The violations at the abortion center run the gamut—from failing to maintain proper medical credentials to performing abortions without a nurse present. Some of the expired medical supplies at the facility dated back to 2004. Abortion center personnel failed to secure medications—staff members and even patients could have obtained dangerous drugs without even producing a key.
But, at first, even Hillcrest’s many safety violations failed to produce a public reaction. It was only after a National Right to Life affiliate, the Pennsylvania Pro-Life Federation, publicized the latest failing inspection report that people started to take a second look at how abortion facilities do business in Pennsylvania.
The local ABC News affiliate reported on the facility’s troubled operations. A midstate newspaper followed suit, and then the Associated Press picked up the story.
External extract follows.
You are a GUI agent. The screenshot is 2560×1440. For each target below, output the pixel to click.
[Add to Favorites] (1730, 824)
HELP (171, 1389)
Even U.S. News & World Report carried an article on its website.
As bad as the health care violations are, it is important to note that none of them would be known to the general public, had it not been for Pennsylvania’s abortion center regulation law.
This demonstrates why the law is so critical for the Keystone State. The Commonwealth simply cannot afford to have another Kermit Gosnell operating in its borders.
Understandably, some Pennsylvania state Senators are wondering why Hillcrest is still in business. Given the facility’s sordid safety history, it is a fair question. State regulators have given the abortion center until August to remedy its problems.
The case clearly shows that the abortion industry cannot police itself. It is noteworthy that the National Abortion Federation, a trade association for abortion providers, had no comment when a public radio reporter contacted it about Hillcrest.
How could it? How can anyone argue that the abortion industry cares about the health and safety of women when an abortion operation fails to follow basic health standards?
The women of Pennsylvania certainly deserve better than this.